While Labor Day may conjure good feelings of time off and laid back gatherings with friends and family at the end of summer, it actually is our country’s tribute to the American laborer and all that these workers have accomplished.
This federal holiday, however, was not born in ease. Nearly 140 years ago, 10,000 workers in New York marched from City Hall to Union Square, holding what some say was the first Labor Day parade in U.S. history. However, in reality it wasn’t so much a parade as it was a protest. While The New York Times headline from 1882 read, “Working Men on Parade,” many in the parade risked their jobs by participating in a one-day strike to do so.
Our Labor Day holiday emerged from what was a lamentable chapter in American labor history. In the early 1800s, manufacturing workers were pounding out 70-hour work weeks on average. Later that century, hours dropped, but people were still working long 60-hour weeks. Work was often physically demanding. Jobs were low paying. Conditions were often harsh and unsafe. In farms and factories, even young children labored.
Growing out of the 19th-century organized labor movement, President Grover Cleveland signed an act in 1894 establishing the first Monday in September as a federal holiday — Labor Day.
Today, work conditions are better than they used to be. When we work 40-hour weeks (thanks to the Adamson Act of 1916), enjoy weekends off, take lunch breaks at work and spend quality time with our families on paid vacations, we can be thankful for yesterday’s workers and the U.S. labor movement.

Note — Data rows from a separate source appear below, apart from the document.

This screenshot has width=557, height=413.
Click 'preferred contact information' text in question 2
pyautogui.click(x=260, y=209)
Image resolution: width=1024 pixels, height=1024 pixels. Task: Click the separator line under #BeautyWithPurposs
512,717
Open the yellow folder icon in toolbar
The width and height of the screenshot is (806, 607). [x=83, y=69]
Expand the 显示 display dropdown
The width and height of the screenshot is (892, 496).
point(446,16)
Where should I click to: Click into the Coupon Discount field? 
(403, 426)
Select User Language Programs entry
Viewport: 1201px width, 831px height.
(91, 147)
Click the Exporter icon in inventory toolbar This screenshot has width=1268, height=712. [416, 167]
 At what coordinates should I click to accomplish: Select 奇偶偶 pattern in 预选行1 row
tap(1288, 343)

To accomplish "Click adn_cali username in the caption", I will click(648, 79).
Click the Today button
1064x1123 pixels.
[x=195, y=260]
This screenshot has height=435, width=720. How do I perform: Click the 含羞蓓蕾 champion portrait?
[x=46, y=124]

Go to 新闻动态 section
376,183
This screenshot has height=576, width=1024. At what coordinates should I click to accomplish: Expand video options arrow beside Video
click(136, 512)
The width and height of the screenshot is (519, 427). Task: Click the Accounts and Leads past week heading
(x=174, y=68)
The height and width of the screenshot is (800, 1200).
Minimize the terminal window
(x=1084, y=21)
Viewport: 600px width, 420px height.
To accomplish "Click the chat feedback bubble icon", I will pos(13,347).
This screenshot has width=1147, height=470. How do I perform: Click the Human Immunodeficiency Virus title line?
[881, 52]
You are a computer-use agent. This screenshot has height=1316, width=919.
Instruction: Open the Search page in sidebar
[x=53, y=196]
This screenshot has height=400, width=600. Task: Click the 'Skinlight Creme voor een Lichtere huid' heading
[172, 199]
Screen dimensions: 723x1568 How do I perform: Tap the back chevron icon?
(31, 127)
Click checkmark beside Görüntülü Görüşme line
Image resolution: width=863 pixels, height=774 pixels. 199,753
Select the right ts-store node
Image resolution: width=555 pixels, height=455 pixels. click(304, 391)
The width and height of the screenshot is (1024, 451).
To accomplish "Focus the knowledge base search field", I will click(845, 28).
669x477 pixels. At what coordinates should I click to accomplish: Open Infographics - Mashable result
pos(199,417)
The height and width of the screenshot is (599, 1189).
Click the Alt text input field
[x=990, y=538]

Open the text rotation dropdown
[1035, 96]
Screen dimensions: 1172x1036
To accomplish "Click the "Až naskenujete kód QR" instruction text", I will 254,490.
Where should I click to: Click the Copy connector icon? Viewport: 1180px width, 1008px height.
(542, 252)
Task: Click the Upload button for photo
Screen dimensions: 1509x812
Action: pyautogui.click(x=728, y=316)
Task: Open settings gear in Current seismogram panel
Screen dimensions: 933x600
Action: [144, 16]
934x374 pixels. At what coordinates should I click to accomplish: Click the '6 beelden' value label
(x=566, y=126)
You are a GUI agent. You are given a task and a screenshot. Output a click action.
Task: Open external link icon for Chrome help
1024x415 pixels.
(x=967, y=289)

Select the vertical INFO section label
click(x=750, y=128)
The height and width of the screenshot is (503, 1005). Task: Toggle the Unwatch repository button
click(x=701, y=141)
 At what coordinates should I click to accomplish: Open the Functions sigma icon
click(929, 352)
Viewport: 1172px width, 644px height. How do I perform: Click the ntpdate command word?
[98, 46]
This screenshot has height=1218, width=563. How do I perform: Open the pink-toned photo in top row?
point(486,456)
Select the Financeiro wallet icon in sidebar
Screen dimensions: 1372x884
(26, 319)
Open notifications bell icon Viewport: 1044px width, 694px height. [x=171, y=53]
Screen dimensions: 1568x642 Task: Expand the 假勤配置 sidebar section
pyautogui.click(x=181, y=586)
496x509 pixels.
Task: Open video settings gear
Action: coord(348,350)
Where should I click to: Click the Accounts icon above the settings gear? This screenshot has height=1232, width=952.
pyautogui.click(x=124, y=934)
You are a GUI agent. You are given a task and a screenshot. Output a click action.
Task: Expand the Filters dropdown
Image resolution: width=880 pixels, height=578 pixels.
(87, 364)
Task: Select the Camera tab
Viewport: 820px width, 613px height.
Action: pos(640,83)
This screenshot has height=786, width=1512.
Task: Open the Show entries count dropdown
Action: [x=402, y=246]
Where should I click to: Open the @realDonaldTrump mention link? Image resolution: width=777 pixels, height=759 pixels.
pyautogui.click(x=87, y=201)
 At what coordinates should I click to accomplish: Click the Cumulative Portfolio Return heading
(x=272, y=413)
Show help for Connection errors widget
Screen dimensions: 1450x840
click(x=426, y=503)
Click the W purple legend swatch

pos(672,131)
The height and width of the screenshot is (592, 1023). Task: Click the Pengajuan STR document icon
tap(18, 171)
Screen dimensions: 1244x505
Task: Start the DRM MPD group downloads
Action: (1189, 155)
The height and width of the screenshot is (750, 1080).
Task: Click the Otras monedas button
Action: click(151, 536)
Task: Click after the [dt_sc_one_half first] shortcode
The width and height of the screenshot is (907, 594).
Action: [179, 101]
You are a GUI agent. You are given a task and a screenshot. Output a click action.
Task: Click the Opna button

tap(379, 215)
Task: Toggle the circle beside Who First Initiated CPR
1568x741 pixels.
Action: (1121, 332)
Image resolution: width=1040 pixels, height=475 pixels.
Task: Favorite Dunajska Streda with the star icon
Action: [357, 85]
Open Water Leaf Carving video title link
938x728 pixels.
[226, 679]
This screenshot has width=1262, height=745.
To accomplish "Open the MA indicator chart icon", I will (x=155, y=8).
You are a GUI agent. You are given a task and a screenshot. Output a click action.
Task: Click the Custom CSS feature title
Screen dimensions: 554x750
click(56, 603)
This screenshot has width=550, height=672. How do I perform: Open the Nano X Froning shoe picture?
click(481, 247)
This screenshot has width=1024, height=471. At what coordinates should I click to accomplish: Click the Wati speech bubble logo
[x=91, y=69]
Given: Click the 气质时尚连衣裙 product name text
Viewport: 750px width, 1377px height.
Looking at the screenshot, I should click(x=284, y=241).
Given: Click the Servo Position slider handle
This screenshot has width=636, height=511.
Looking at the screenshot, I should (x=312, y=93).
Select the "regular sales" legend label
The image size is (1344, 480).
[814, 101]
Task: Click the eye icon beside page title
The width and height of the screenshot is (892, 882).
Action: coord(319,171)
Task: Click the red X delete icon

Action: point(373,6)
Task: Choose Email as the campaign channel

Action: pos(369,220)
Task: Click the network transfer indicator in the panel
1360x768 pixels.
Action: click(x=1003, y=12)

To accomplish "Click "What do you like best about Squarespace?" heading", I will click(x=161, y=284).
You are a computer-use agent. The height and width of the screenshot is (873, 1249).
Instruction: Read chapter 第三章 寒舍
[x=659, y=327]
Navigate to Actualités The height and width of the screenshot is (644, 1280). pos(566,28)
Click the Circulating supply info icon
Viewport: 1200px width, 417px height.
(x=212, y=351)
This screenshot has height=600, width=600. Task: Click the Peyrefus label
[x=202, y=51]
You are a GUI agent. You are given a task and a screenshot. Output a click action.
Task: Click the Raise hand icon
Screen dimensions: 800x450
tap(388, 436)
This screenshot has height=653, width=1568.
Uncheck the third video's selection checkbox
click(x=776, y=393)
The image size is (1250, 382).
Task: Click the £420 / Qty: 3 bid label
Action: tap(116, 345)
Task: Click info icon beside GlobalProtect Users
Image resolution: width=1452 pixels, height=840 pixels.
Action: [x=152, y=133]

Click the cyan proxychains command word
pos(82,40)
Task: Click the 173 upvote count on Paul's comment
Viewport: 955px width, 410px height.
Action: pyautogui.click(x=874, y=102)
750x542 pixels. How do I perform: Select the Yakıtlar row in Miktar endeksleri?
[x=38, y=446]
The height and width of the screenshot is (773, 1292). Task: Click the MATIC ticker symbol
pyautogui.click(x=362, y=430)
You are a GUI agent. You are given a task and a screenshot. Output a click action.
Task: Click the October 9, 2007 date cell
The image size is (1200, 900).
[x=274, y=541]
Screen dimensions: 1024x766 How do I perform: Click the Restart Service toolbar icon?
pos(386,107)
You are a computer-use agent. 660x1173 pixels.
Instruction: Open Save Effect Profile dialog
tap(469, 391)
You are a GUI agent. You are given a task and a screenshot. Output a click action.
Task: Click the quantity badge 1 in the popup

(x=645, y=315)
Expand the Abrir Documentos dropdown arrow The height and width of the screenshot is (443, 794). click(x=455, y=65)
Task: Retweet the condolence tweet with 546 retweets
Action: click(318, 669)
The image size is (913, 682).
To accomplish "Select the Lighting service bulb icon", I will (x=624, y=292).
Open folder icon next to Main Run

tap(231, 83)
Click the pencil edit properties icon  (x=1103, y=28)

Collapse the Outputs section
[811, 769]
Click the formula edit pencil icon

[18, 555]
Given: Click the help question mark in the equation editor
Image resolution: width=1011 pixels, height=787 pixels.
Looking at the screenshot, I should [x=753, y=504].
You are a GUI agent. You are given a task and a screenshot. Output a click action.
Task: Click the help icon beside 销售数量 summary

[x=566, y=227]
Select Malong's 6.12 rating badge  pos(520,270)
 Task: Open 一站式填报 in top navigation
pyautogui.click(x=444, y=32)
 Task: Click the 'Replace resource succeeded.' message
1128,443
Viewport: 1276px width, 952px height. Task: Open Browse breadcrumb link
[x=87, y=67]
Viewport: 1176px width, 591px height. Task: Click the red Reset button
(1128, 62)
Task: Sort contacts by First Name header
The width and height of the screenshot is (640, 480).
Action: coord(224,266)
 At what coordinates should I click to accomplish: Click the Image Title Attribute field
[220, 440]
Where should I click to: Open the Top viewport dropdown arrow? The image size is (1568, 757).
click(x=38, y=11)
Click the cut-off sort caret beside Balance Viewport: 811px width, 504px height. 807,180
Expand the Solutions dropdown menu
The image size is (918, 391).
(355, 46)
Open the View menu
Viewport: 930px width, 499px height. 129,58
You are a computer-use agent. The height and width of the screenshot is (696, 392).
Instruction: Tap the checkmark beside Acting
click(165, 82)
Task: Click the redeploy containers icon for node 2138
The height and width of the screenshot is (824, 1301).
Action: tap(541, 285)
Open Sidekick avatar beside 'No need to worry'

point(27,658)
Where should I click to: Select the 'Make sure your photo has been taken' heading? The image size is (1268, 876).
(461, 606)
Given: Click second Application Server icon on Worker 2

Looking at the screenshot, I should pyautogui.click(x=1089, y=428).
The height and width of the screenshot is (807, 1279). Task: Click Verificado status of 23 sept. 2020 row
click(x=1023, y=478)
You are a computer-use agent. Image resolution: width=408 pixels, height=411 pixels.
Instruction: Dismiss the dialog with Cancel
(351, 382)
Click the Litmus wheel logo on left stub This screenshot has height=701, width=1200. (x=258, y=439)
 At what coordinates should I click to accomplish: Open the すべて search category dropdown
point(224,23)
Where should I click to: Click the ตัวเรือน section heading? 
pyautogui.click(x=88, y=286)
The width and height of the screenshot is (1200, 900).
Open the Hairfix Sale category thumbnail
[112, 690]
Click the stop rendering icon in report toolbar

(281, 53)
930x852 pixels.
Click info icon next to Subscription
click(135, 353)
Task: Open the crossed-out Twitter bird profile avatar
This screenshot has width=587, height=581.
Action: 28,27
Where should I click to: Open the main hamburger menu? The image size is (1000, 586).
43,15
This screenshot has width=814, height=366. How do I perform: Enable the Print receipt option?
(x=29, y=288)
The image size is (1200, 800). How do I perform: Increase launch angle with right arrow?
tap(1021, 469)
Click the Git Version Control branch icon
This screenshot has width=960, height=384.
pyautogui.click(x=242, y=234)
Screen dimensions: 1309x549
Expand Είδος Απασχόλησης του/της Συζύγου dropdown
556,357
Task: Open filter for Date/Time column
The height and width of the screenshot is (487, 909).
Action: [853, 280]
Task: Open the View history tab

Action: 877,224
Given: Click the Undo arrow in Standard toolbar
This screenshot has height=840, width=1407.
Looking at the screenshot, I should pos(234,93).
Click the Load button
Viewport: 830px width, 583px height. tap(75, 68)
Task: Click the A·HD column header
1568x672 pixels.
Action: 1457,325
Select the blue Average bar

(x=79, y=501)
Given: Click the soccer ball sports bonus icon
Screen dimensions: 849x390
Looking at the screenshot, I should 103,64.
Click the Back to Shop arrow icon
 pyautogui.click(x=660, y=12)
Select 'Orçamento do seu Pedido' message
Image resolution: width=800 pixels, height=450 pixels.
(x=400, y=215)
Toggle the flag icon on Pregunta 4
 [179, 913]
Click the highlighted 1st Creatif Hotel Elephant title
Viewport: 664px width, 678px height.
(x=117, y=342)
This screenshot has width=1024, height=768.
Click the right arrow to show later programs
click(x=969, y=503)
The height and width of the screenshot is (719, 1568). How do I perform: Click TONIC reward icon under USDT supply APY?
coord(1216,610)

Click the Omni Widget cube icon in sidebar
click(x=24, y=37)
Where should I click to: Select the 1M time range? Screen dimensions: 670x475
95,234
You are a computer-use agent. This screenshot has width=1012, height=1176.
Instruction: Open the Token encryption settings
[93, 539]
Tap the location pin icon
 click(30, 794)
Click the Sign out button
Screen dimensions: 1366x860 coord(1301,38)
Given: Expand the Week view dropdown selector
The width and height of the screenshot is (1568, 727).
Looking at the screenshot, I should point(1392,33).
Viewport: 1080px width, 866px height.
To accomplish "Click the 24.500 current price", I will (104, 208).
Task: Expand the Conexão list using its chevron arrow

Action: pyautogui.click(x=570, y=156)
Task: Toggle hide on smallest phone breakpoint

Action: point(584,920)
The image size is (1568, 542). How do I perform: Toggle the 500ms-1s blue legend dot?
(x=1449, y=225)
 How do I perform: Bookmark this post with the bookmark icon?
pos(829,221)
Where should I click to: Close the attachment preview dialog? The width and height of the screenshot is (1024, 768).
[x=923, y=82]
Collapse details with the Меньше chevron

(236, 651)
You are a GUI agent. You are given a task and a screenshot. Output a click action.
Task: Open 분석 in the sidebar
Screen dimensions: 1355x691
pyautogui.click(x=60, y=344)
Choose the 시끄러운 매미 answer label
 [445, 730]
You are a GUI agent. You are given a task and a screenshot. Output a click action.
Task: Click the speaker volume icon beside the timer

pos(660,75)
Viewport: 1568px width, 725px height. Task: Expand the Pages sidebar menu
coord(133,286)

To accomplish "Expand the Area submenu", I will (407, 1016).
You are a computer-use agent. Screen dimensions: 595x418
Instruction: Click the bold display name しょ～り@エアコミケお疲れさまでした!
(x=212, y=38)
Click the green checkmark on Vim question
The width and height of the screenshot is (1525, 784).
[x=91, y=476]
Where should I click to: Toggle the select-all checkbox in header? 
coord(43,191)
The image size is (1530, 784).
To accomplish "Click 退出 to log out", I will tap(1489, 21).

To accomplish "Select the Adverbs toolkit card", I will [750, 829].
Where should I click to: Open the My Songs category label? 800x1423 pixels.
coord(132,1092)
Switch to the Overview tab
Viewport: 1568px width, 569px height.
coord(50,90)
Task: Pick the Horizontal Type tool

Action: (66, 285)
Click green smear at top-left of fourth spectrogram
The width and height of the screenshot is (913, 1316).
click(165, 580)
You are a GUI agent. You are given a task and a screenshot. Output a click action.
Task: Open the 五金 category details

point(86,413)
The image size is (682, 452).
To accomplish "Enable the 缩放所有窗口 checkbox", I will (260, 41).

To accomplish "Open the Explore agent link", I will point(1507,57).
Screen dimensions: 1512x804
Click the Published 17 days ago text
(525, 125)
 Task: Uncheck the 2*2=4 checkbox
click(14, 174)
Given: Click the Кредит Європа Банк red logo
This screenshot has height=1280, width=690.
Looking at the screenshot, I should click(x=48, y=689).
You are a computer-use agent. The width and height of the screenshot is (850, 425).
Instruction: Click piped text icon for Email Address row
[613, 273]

Indeed, our land has “houses full of all good things that [we] did not fill, and cisterns that [we] did not dig, and vineyards and olive trees that [we] did not plant” (Deuteronomy 6:11).
As Americans on this Labor Day, we look back and reflect on our benefits. As Christians, we look forward to the day after Labor Day when we will get to go back to work, for we realize that our work is a gift from God whereby we may glorify Him. In the beginning, just 46 verses into the Scriptures, we read that “the Lord God took the man and put him in the garden of Eden to work it and keep it” (Genesis 2:15). Work was never a curse. Pain and sweat in work was the curse and a result of the fall. Work itself is a gift from God.
In “Why Work?” the late English writer Dorothy Sayers asked the question, “What is the Christian understanding of work?” She replied that namely, “work is the natural exercise and function of man — the creature who is made in the image of his Creator.” She went on to say “work is not, primarily, a thing one does to live, but the thing one lives to do. It is, or it should be, the full expression of the worker’s faculties, the thing in which he finds spiritual, mental and bodily satisfaction, and the medium in which he offers himself to God.”
In speaking of the sacred duty of work, Sayers wrote, “The Church’s approach to an intelligent carpenter is usually confined to exhorting him not to be drunk and disorderly in his leisure hours, and to come to church on Sundays. What the Church should be telling him is this: that the very first demand that his religion makes upon him is that he should make good tables.”
On this Labor Day, let us enjoy a weekend to have picnics and go shopping, but let us also wake up the next morning and eagerly go back to work — glorifying God in the spirit of Colossians 3:23: “Whatever you do, work heartily, as for the Lord and not for men.”